Using the data below, tally the lines that include the string "agent". Only the number is wanted.
· · · · · · ·
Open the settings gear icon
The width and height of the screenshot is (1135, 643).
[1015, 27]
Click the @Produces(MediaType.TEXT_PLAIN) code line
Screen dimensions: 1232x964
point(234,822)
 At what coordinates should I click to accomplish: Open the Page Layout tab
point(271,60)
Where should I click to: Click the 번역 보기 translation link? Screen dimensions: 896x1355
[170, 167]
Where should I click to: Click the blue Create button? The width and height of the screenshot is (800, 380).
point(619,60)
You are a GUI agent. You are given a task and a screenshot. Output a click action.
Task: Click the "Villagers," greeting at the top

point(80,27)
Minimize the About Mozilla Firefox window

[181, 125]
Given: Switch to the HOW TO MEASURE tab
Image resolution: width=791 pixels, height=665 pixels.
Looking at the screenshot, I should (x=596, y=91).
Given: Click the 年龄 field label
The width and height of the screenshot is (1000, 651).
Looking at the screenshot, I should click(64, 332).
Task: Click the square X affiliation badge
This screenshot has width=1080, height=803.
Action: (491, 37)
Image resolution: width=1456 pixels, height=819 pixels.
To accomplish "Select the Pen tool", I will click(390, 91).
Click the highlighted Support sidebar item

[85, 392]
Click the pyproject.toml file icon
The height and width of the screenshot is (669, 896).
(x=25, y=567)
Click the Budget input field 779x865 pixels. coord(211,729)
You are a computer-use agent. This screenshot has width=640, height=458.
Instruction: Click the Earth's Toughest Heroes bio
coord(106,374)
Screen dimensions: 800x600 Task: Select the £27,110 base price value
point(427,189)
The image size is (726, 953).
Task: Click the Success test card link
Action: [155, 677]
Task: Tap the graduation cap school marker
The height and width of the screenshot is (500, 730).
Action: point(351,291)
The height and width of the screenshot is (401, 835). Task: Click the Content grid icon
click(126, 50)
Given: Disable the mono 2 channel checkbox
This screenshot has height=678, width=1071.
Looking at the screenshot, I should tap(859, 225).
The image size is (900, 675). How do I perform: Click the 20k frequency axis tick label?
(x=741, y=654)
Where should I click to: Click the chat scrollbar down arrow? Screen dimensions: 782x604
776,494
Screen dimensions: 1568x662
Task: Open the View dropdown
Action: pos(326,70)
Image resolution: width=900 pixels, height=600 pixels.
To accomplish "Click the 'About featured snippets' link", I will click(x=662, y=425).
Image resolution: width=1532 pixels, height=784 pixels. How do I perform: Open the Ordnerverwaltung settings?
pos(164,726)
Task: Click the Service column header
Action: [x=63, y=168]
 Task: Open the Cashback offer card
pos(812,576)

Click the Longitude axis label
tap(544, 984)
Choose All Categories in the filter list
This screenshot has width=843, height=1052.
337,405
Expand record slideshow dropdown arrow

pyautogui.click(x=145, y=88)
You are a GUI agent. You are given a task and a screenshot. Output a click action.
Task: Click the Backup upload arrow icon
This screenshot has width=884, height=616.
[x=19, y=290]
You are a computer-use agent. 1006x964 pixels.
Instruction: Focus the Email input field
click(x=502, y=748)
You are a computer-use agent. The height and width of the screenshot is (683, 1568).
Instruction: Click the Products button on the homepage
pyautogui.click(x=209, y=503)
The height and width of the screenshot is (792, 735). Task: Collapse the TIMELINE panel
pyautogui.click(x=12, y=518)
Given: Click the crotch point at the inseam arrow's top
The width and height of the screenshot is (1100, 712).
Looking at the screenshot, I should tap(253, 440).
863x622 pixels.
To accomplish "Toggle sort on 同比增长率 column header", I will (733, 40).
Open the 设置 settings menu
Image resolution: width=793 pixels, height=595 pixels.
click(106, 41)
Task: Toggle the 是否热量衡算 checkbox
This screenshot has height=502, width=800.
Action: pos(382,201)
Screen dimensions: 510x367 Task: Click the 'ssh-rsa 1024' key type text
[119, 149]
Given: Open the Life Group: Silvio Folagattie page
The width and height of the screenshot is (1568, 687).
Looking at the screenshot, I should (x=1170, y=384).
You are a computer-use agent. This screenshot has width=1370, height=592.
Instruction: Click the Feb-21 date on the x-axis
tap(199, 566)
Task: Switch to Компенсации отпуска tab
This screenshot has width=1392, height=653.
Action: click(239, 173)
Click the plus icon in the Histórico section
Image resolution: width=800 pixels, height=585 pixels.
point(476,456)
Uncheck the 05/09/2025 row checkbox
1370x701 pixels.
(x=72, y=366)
· · · · · · ·
• [Answer for the task]
6